A esta separación habría de sumarse la muerte de David, su primogénito, de seis años, víctima de un accidente automovilístico. "Caí en una fuerte depresión. Fue un dolor que me desbordaba; pero después entendí que debía entregarme totalmente a los enfermos del albergue, porque después de sufrir, llorar y quejarme, había algo más que yo debía hacer", dice.
Justo en ese momento le avisaron que había sido aceptada la adopción de un niño con parálisis cerebral que tramitó un año antes de la muerte de su hijo David. "La vida me arrebataba un hijo, pero me daba otro, a quien también bauticé con el nombre de David".
Hoy, David tiene 18 años, Ana Yéssica 23, Toño 4, y Karina y Eduardo 19 y 13, respectivamente.
Desde la muerte de su padre, María Elena se ha hecho absolutamente responsable del albergue.
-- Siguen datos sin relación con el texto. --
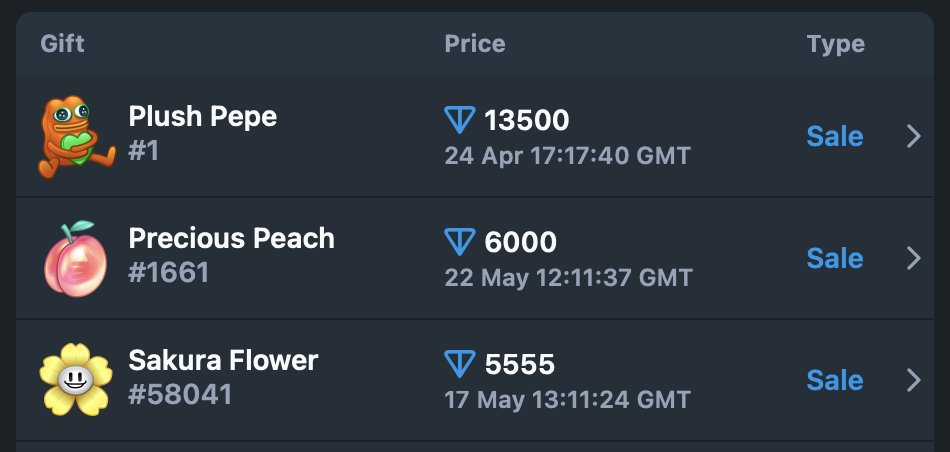Click the Plush Pepe gift thumbnail
This screenshot has width=950, height=452.
pyautogui.click(x=76, y=136)
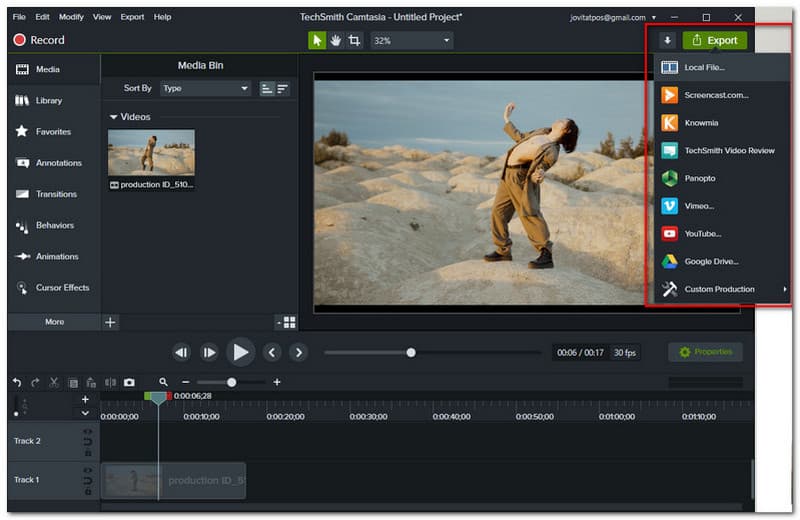The image size is (800, 520).
Task: Add a new track with plus icon
Action: [x=85, y=400]
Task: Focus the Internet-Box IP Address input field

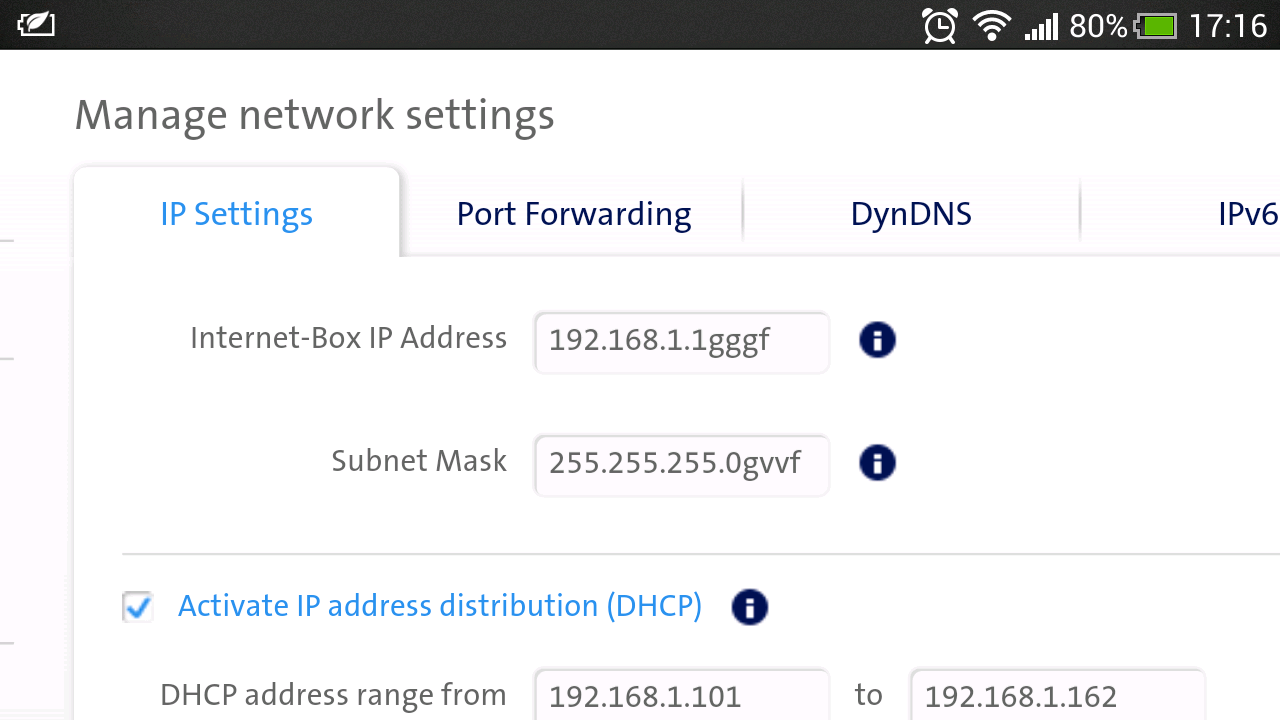Action: 682,341
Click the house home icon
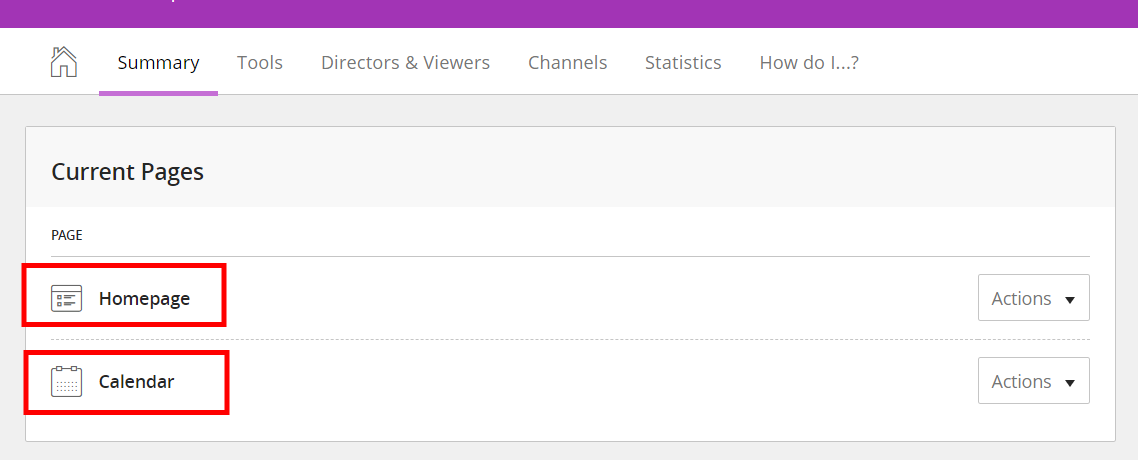Screen dimensions: 1138x460 pos(64,62)
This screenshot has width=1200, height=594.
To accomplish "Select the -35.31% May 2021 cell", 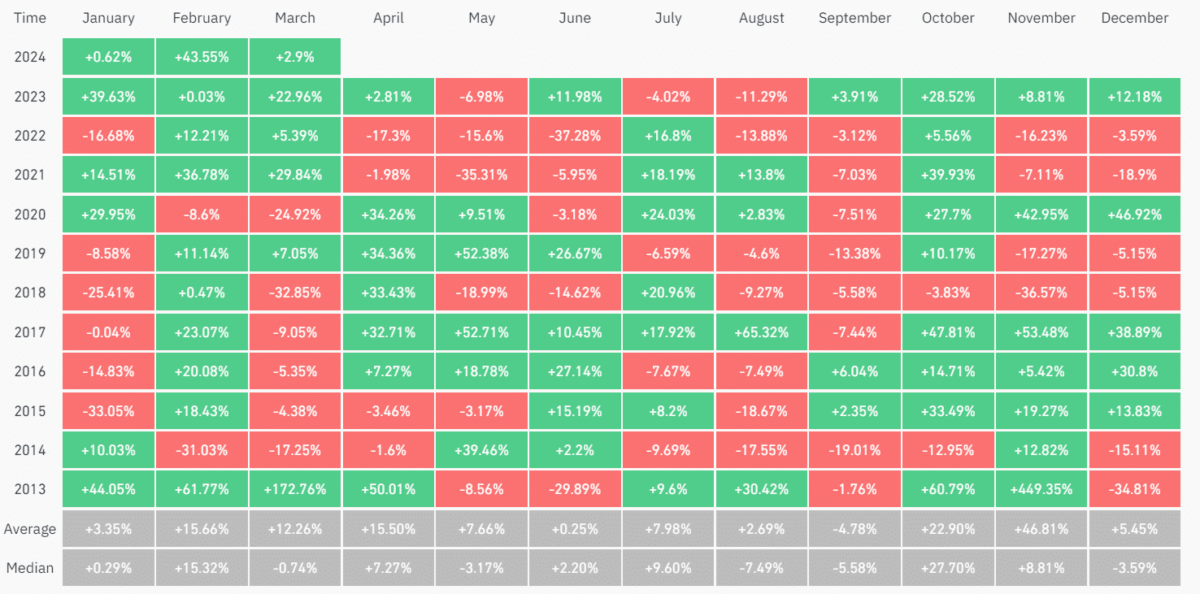I will click(x=481, y=175).
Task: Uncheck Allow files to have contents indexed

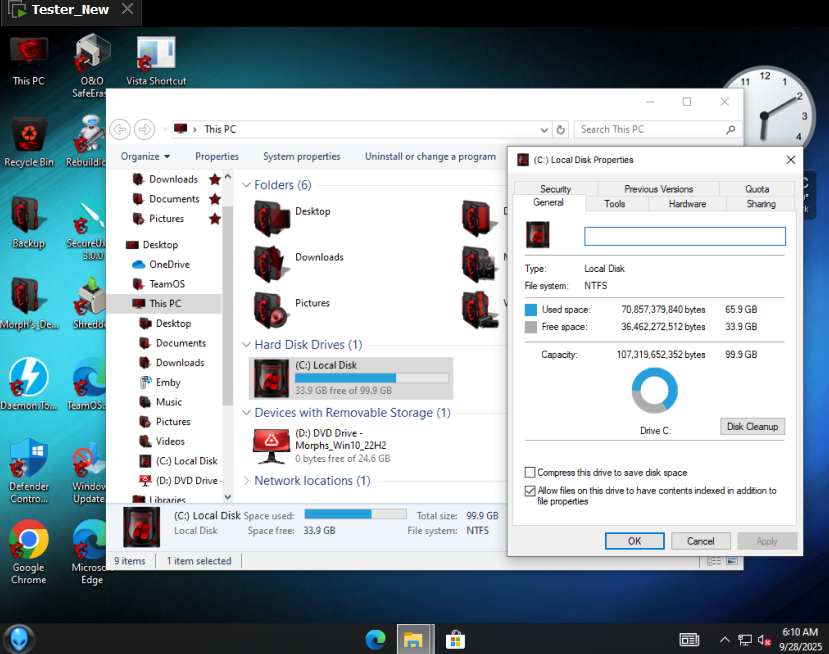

Trabaja en el proyecto Construyamos un Hogar para la Vida, cuyo objetivo es reconstruir las instalaciones de la Casa del Árbol de la Vida y convertirla en una vivienda sostenible donde los 50 enfermos que la habitan, y los que están por llegar, vivan sus últimos días y su discapacidad con absoluta dignidad, además de contar con alimentos, techo, medicamentos y atención emocional para el bien morir.